It all started on Monday, when I had to take one of our cats in to get her teeth cleaned.
Now, before you roll your eyes and think, “Oh, you’re one of those kinds of pet owners,” please know that really, I am not. Trust me when I say that if you had to spend any amount of time near this cat and her breath, you would know that this was as much for our benefit as it was for hers. (And yours, if you ever came over to our house to see us.)
Also, the vet was all scary with her words like “bacteria”, and “infection”, and “damage”, and call me soft if you will, but I guess I am a sucker for keeping my pets alive.
So she went in early Monday morning and was ready to be picked up late that afternoon.
“We’re a little grumpy,” said the vet assistant in what had to be the most enormous understatement in all of time as she brought Pip out in her cage, and lo, the earth trembled from the force of her rage.
But I could deal with the cursed waves of pure hatred that were emanating from the cat carrier, along with the snarling, spitting, hissing, growling, etc. It was what came next that has me teetering on the brink of running away from home.
“Here is some gel that you need to rub on her teeth once a week in order to prevent plaque buildup,” they told me as I was checking out, “and here are some antibiotic drops that you need to give her twice a day until they are gone.”
Yes, I’m sure all of those things would be easy to do there in the vet’s office, where they have people whose only job is to hold the cats in place while others assault the various orifices of their body. But we don’t have anyone like that on staff here at our house. Here it is just me, because of course this is the week that my husband has been out of town with his father on their annual ski trip to Utah. (So naturally this is also the week that “just me” has had to deal with phone problems, internet problems, yucky things coming out of cats, and all of the people with all of their snake talk. Plus the mystery of why, all of a sudden on Tuesday afternoon, we had no power in 3 rooms of our house. But no breakers were tripped. And the electricity worked fine in the rest of the house).

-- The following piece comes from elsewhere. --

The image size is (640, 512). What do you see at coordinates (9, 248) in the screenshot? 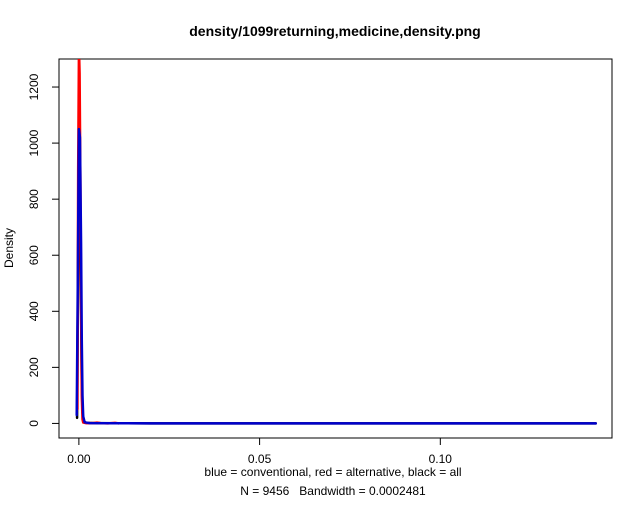
I see `y-axis-label: Density` at bounding box center [9, 248].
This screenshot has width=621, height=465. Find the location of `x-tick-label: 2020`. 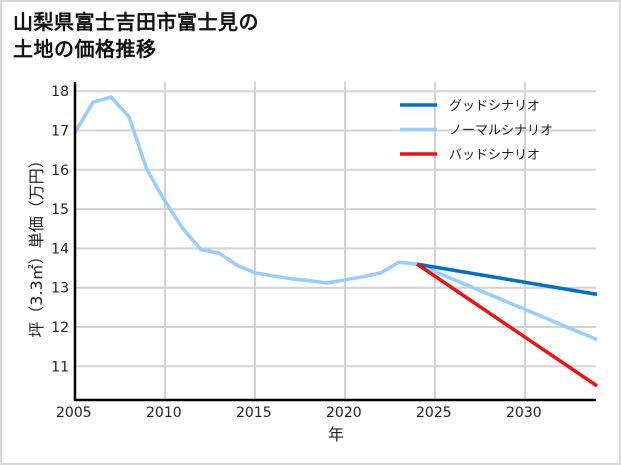

x-tick-label: 2020 is located at coordinates (344, 413).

I threw myself on the mercy of one of my friends, a fellow cat owner and a mom, who has had plenty of experience in getting living beings to do things they don’t want to do. She taught me how to lure Pip out with treats (much like an evil, twisted feline Pied Piper), trap her between my legs, immobilize her head, squirt the medicine into her mouth with a syringe, and force her to swallow it.

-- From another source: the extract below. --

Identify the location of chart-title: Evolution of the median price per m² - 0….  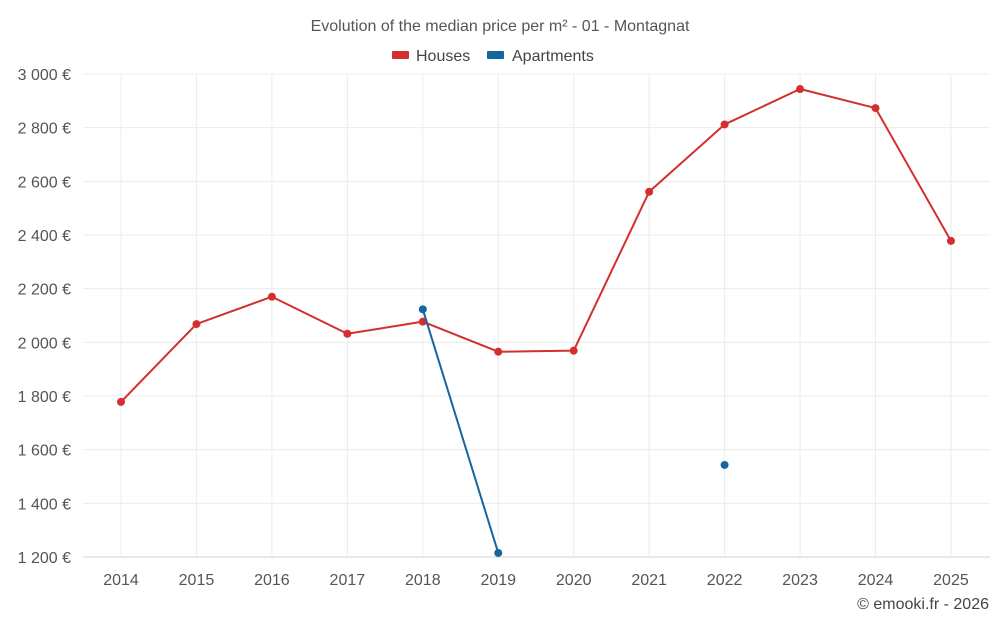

Twice a day we get to engage in this beautiful inter-species ballet. Plus, I had to buy a whole new pack of cat treats just for this week to get the other cats to leave us alone, especially Tigger, who thinks that Pip is getting some way cool kind of new cat food that he’s being denied, and who tries to lick the medicine right out of her mouth. That is, when he can tear himself away from batting his favorite toy under extremely heavy pieces of furniture for me to rescue. “Please, kitty mama, lift up the washing machine all by yourself and save my favorite green ball,” he squawks at me, over and over again.
And did I mention that yesterday in the mail I received a summons to jury duty, my 4th in 6 years? And that my husband, who actually wants to serve (oh, silly man) has never been called ONCE?
DUDE!
Seriously, folks, just stick a fork in me because I Am Done.